Your task: Write out the material from the line containing "How do I perform: Expand" through the end, including both of those lines. Leave the pictures out.

----- Recorded data

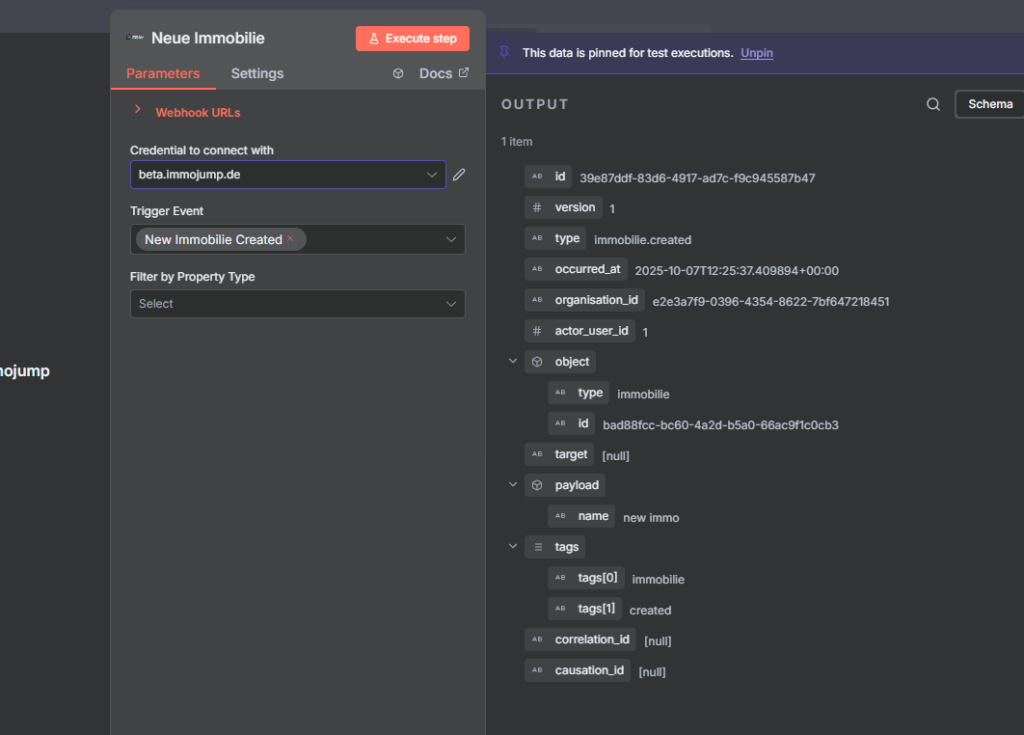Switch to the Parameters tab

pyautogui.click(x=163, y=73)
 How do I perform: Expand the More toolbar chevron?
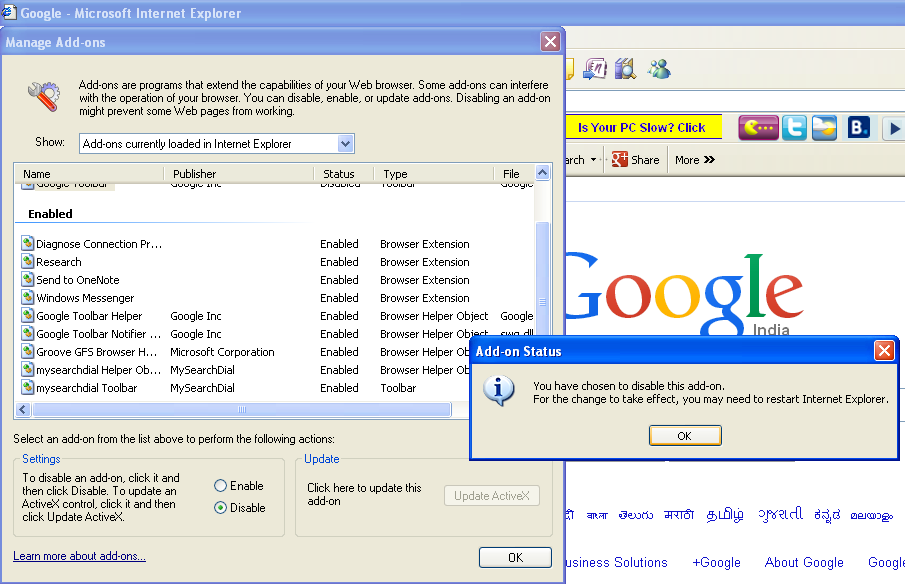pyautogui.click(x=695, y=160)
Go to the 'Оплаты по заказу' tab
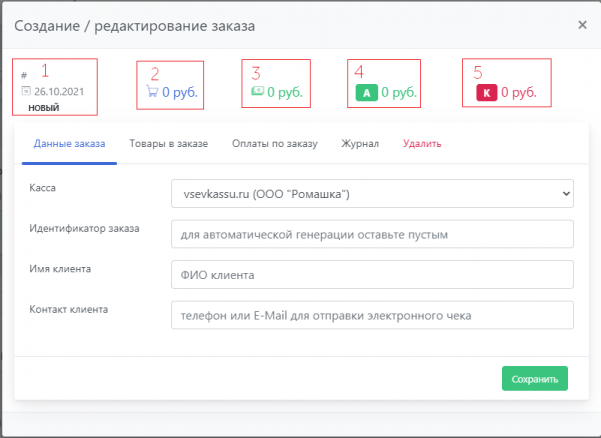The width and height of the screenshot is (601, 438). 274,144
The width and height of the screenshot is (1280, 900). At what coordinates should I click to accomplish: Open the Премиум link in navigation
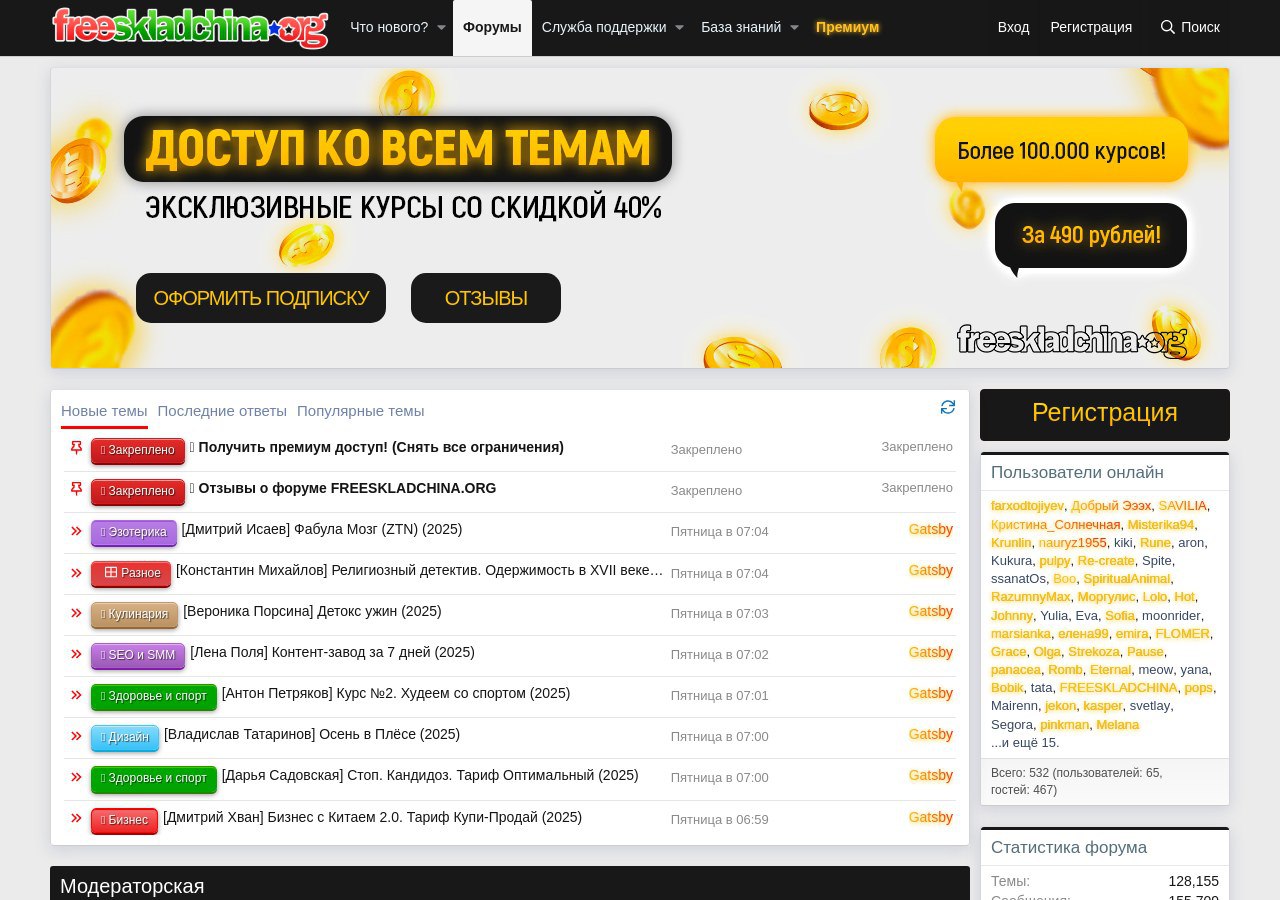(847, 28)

----------

Complete response:
 How do I perform: Expand the More toolbar chevron?
pyautogui.click(x=695, y=160)
Go to the 'Оплаты по заказу' tab
The width and height of the screenshot is (601, 438). 274,144
The width and height of the screenshot is (1280, 900). At what coordinates should I click to accomplish: Open the Премиум link in navigation
(847, 28)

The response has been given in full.